Dear
blog-friends, the story I am going to tell you is true, I am just going to fictionalize
it a bit and change the names of its two protagonists for a matter of
discretion, even if I am not sure if, at least one of the two, would deserve
that.
Any comment
on what I am going to report and reflect upon, any interpretation would be
sincerely relished.
Around one
month ago this message reached me in my email box: “Myra Windmiller wants to
connect with you on Linkedin”. Now, I had stopped contacting and seeing Myra
Windmiller for a long time since she was someone who had disgraced me, to use a
kind expression, in a traumatic manner. She, on her part, had never tried to contact me either for at least
two years.
I still had
her email address and I sent her immediately a brief message, maybe just
because I was too puzzled, telling her I do not trust social networks and”
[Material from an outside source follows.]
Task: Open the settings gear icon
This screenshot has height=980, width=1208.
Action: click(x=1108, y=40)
please contact me directly via a normal email if you have anything to tell me”,
something I strongly doubted and in fact she did not answer, which was, by the
way, typical of her.. that brought back to my mind her reactions in the past
that consisted in never answering in any possible way, with any possible means.
Now, the
problem is I am maybe too curious and I wanted to understand the reasons of
that message.
After two
days I answered to the message itself asking to the dear Linkedin people
whether they had sent me themselves the invitation, by their own choice,
without ever being contacted by Myra. For days I didn’t get any answer, checking
then my emails I realized that answering Linkedin’s email and writing my question to them I had in fact
sent the message to Myra because the answer button contained no Linkedin’s
address but directly Myra’s address!
Vastly
disappointed I entered Linkedin’s website, passing through the usual jumble of
passwords and tricks and internet paraphernalia I wasn’t in the least enjoying,
to find a way to get some information. In Linkedin I found many people, some of
them I knew well, others I absolutely did not, I clicked buttons simply to go
on and find a space dedicated to enquires about the messages of invitation.
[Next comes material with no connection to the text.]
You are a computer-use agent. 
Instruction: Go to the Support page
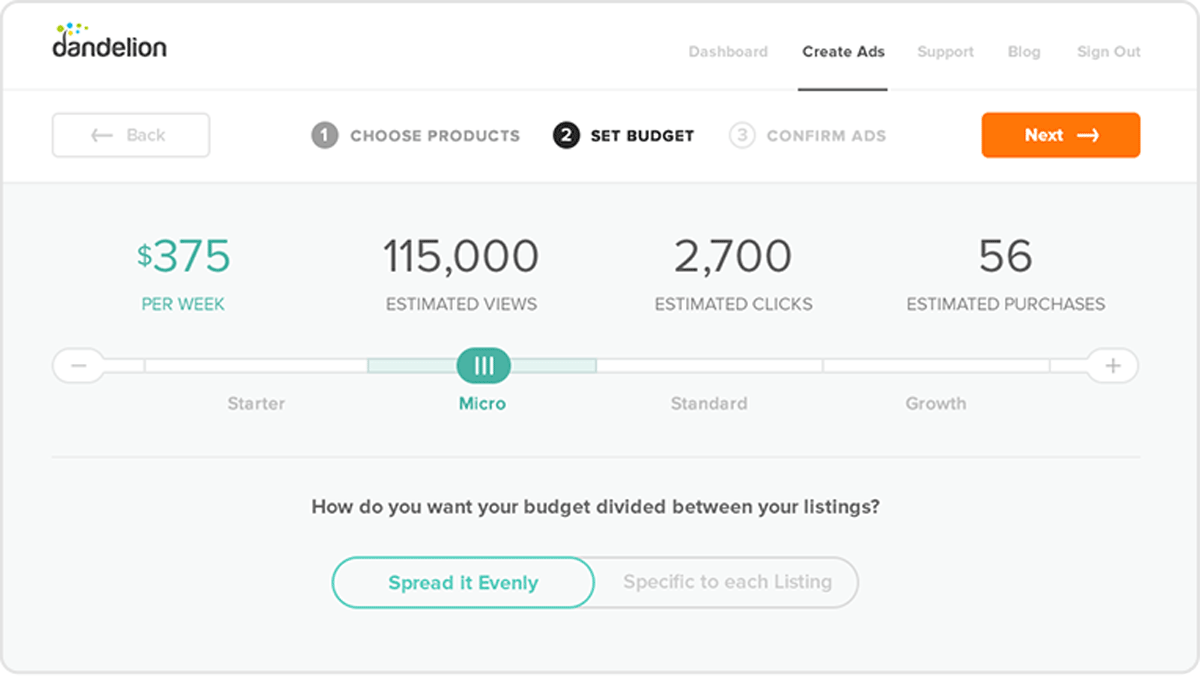(x=945, y=52)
Eventually, after ages, two-three days, I found it and wrote the same message
of enquiry I had unknowingly sent to Myra. An answer arrived, one week later by
someone called Irene, it was a very kind answer in which Irene told me that in
no way they “invented” an invitation by someone who hadn’t, through them,
clearly expressed the desire to contact someone else.
I at once
wrote back to Myra pasting her invitation in my message and reporting Irene’s
message.
At the end
of my message I typed a big WHY. Did I receive any answer from Myra? Well… you
can well imagine!
In the
meantime some friends sent me messages telling me that I had invited me to join
me on Linkedin! Even an old lady who lived in Malta and who I had seen last
time two years before.
In the
meantime I kept receiving messages from Linkedin again referring about other
people Myra was in contact with. A deluge of messages from Linkedin was getting
into my email box. I deleted everything, I deleted my connection, among my
favourite sites, with Linkedin.
Now the
deluge has stopped at last, or does it lie dormant?
A question,
after this, is inevitable, echoing a famous Bob Dylan’s song: are we internet
users pawns in which game, in whose game?
2 comments:
Strikes me that social networks are anybody's game. Apart from blogging, I avoid them like the plague.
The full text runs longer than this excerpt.